Monday, April 24, 2017

Processing Complex Sentences Can Impact Speaking, Listening, and Reading Development

 Sentences (Part 2 of 3):  Processing Sentences

“Sentence” is the third unit (sound-word-sentence-discourse) of oral language described as a primary basis for learning to read and reading to learn.  Developmentally, the “average” child begins to put words together to form “sentences” by age 2.   They don’t know the “parts of speech” names, but they do learn that there are certain kinds of words that go together (nouns and verbs, nouns and adjectives, verbs and adverbs) to achieve a certain purpose.  As they continue to develop, their sentences grow longer and more complex. 

I write about sentences in terms of three dimensions:  structure, process(ing) and function.  I began with structure because structure (form/grammar) is often the way sentences are talked about by adults and are addressed in school curriculum. 

Sentence Processing
There is more to sentence development than its form or structure (syntax). Equally important for the development of literacy (reading) skills are processing of sentences and using sentences for communication—function.

Processing complex sentences
From a developmental perspective Loban’s research with 211 students followed from K to grade 12 shows the following about students’ skills at processing language at the sentence level:

*Those superior in oral language in kindergarten and grade one before they learn to read and write are the very ones who excel in reading and writing by the time they are in grade 6.

^In sentences in oral language, the high group in the 1st grade demonstrates a proficiency in elaboration attained by the low group only at grades 5 or 6.

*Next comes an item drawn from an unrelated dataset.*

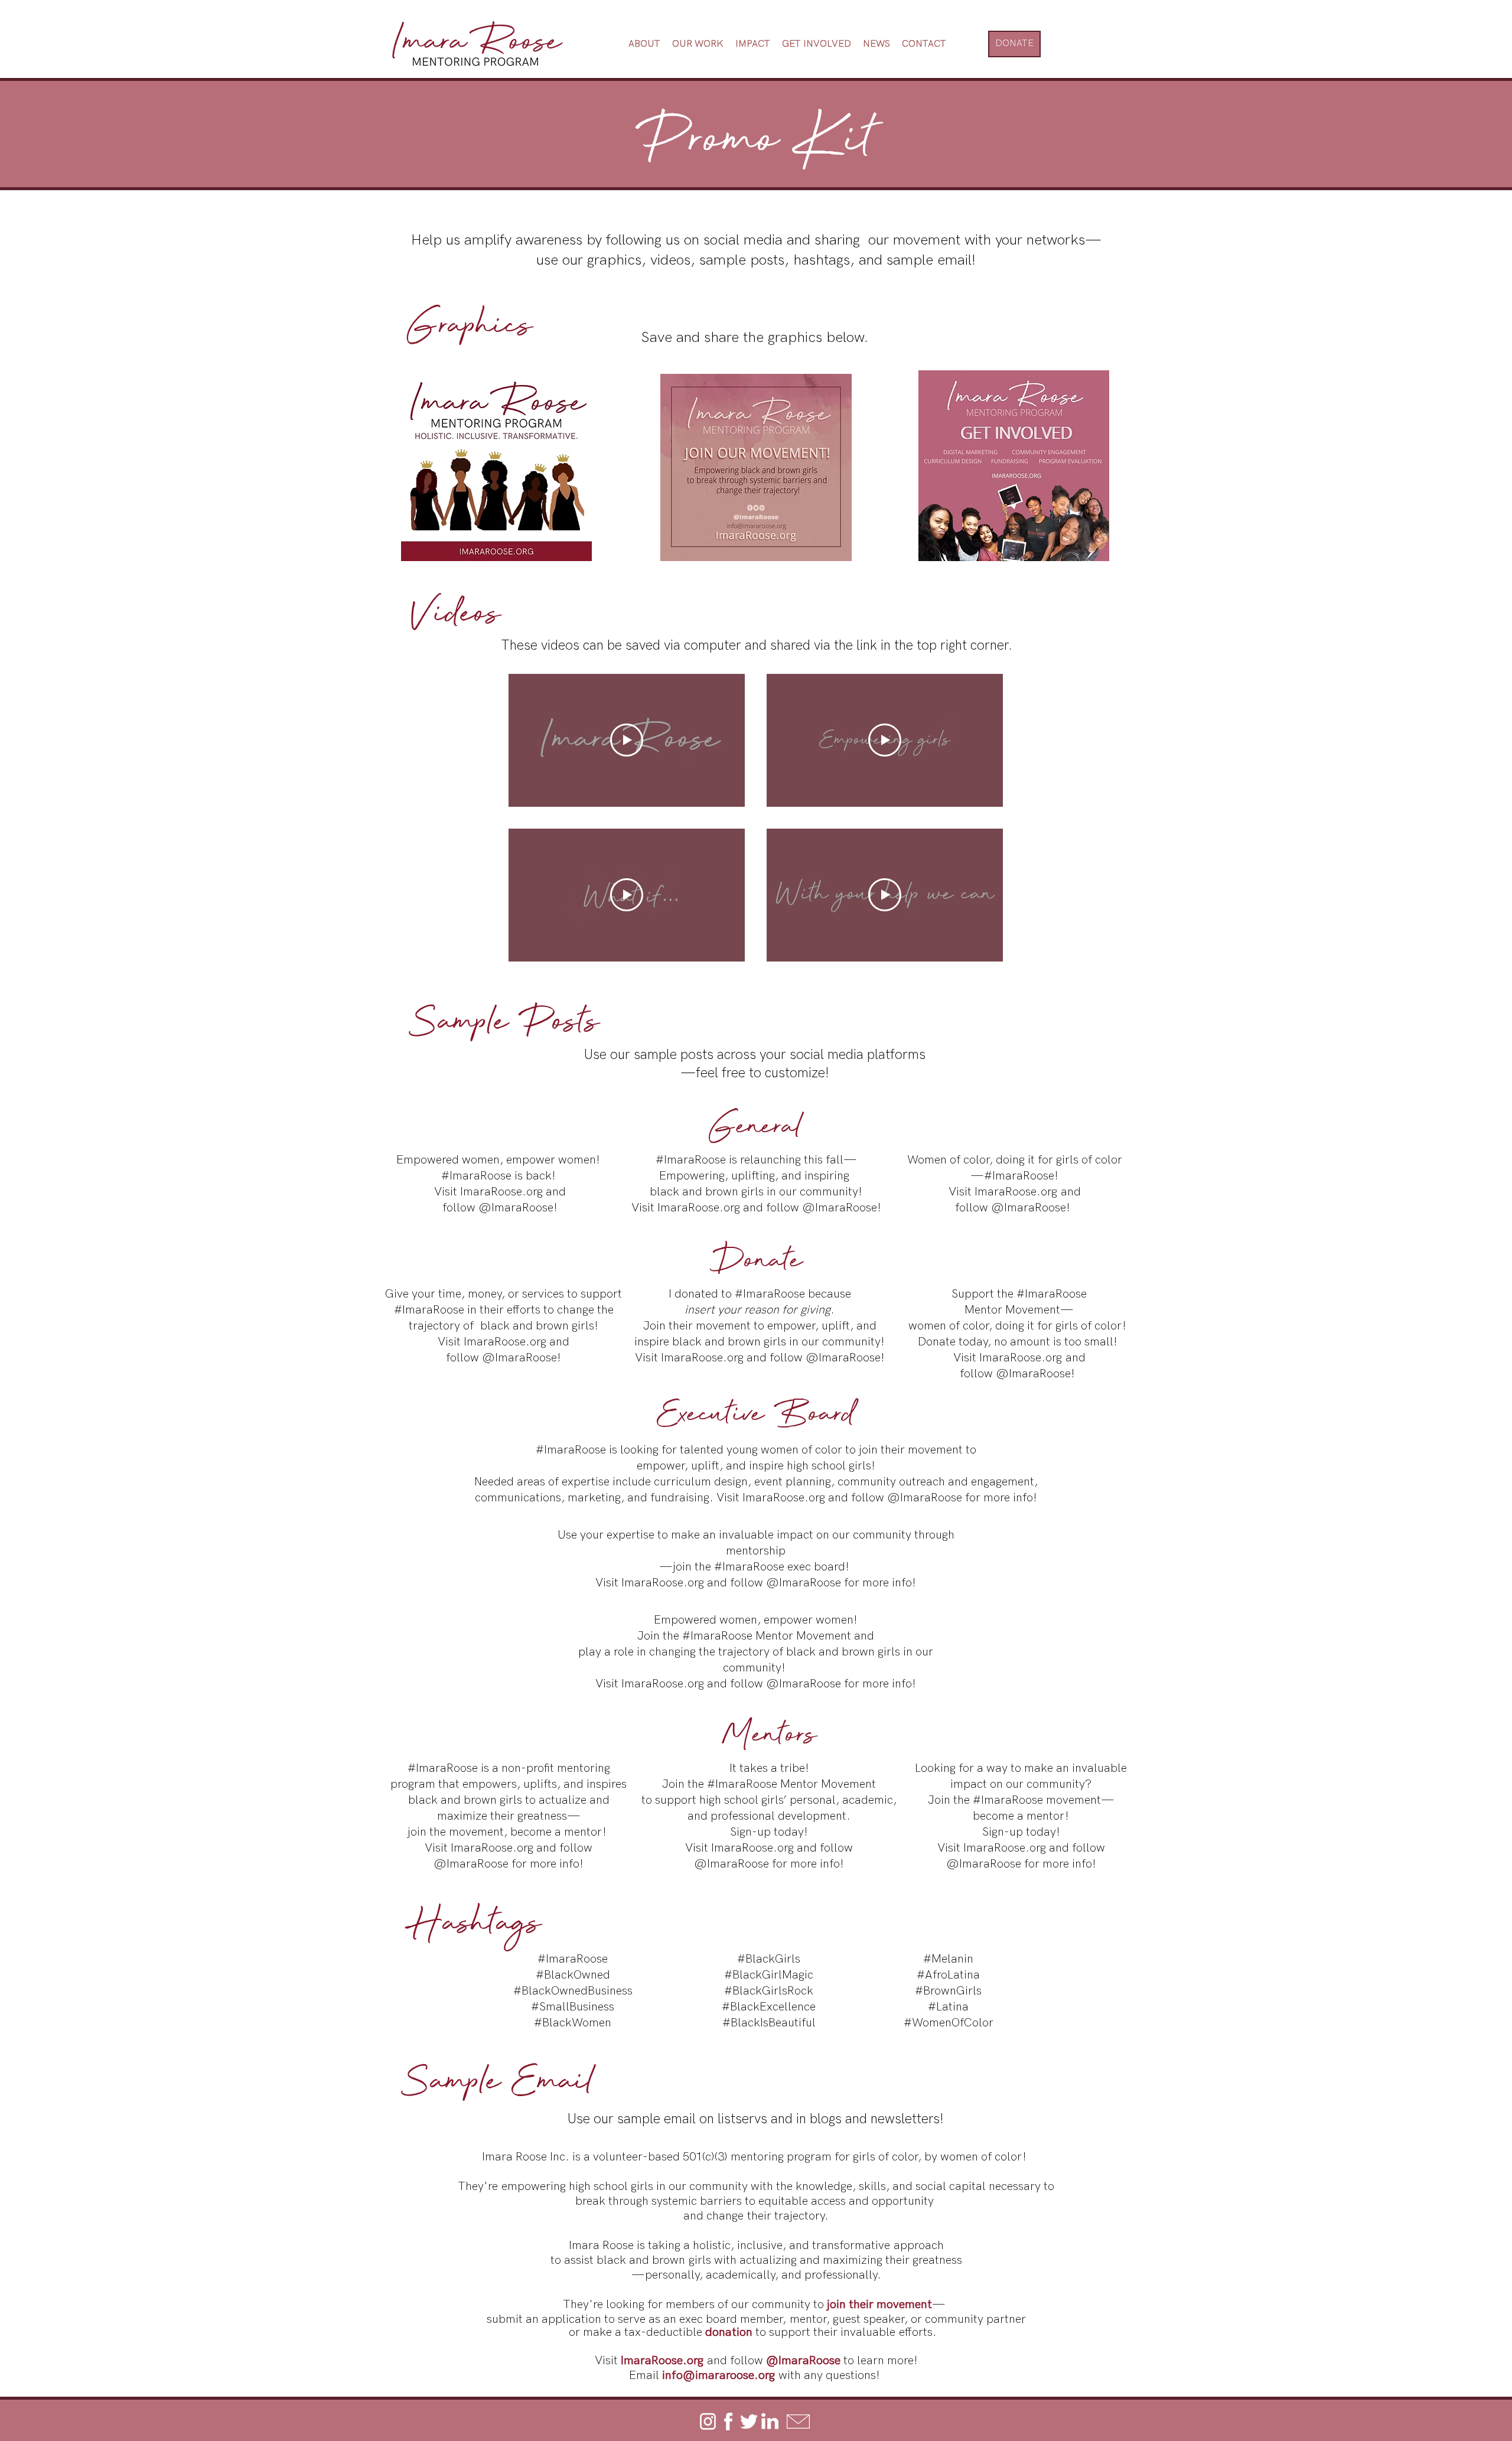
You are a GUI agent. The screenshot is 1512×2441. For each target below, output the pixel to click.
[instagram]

^Although all subjects knew and used all the basic structural patterns of English sentence, the high group had a much greater flexibility and repertoire within the pattern of a sentence: that is, they had more ways to fill slots like the subject, the modifiers, and the objects.

^The members of the high group used more subordination, combining communication units in complex fashion

^The high group showed
            *longer communication units
            *greater elaboration of subject and predicate
            *more embedding in transformational grammar
            *greater use of adjectival dependent clauses

Difficulties in attending to or producing long and/or complex sentences impacts reading in a number of ways.

For example, in her text on Teaching Reading Comprehension Processes (1991), Judith Westphal Irwin describes three kinds of comprehension skills: metaprocesses, macroprocesses and microprocesses.  Under microprocesses, Irwin describes the importance of chunking words into meaningful phrases, selecting what is most important from the sentence to keep in short term memory for interpretation of upcoming sentences (that is, microselection); and then using that information across sentence boundaries (integrative processes).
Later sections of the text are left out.